I was told later, that the scammer was caught serving at the same station.

The onus is on the banks to protect their customers.

Which – a campaign please.

Eileen says:
30 September 2016

My gut feelings is that someone at the DVLA could easily get a copy of your driving licence

Scot Beattie says:
30 September 2016

Until banks are prosecuted for every negligence or failure to properly verify all transactions that are unusual the lowlife scum who target vulnerable people will be dismissed by judges who are so far removed from normality they believe they have the wisdom of Solomon instead of the reality that they have the wisdom of goldfish.

Judging by the amount of crime going on today, the Police & other authorities have their work cut out to deal with the after effects of crime, let alone prevent it in the first place (surely the most desirable of options?) Crime is now a mammoth industry.
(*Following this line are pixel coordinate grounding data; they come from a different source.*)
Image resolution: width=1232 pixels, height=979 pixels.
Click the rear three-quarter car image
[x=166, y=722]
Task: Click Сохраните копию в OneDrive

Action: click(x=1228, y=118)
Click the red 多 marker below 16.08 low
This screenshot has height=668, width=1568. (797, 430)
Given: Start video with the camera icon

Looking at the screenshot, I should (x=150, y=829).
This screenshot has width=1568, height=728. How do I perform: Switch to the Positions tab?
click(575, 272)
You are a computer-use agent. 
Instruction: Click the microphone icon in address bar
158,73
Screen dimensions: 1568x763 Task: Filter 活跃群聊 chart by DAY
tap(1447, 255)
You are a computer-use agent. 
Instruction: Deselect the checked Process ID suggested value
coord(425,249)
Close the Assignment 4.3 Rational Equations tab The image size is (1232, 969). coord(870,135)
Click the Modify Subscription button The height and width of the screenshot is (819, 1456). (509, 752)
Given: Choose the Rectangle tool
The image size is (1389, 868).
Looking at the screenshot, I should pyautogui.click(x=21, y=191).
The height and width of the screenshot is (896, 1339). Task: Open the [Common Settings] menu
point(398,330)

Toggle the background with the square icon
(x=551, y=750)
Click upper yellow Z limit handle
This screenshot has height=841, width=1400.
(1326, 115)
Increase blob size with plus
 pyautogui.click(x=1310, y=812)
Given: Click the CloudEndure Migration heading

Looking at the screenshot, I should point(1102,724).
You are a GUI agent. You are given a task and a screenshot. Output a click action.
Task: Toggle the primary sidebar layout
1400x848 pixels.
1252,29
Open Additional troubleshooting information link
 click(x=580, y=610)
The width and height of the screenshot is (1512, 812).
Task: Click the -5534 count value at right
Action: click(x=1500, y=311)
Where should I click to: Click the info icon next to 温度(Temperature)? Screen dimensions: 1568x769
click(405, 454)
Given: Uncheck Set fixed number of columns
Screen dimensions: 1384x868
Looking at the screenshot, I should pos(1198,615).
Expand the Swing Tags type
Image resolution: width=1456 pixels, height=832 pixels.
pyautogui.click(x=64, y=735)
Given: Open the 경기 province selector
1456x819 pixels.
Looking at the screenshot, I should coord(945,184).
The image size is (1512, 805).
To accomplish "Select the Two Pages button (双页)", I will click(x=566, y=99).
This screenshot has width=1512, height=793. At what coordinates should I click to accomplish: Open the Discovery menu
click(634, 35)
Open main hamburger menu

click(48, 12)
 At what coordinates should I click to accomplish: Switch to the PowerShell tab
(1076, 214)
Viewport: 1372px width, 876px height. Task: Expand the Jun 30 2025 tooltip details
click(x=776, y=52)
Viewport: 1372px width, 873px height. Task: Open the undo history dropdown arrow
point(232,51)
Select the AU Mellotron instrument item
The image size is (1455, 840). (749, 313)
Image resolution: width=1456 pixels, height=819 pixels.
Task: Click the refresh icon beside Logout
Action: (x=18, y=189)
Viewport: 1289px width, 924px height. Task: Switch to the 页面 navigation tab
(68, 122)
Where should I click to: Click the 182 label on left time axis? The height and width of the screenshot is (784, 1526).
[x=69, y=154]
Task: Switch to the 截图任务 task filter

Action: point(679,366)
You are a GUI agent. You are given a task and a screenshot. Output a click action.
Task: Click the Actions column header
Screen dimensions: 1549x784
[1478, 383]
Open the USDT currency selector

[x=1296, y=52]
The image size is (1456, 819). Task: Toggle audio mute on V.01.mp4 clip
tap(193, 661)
On top of their existing problems, the Police & justice system now have to deal with a whole new range of “crimes” whose identification and presentation are apparently completely outside our previously enshrined evidential and positively and independently proven policies! Many people’s very existence (on both sides of the line!!), their income, mortgages & quality of life depend on criminal activity. So I try to practice the best security and protection of property and other matters that I can. It wont prevent me entirely from becoming a victim, but many more careless people are helping feed the criminals (physical & cyber attackers) by their own lax behaviour and practices. That also encourages criminals (as does over leniency in subsequent legal deterrence) and adds to all our costs in paying for dealing with their cases. In this particular case, the ease with which the scam was carried out so (initially) successfully beggars belief. I hope that Santander meant what they said because now many more of their clients could be seen by some to be sitting ducks for something similar!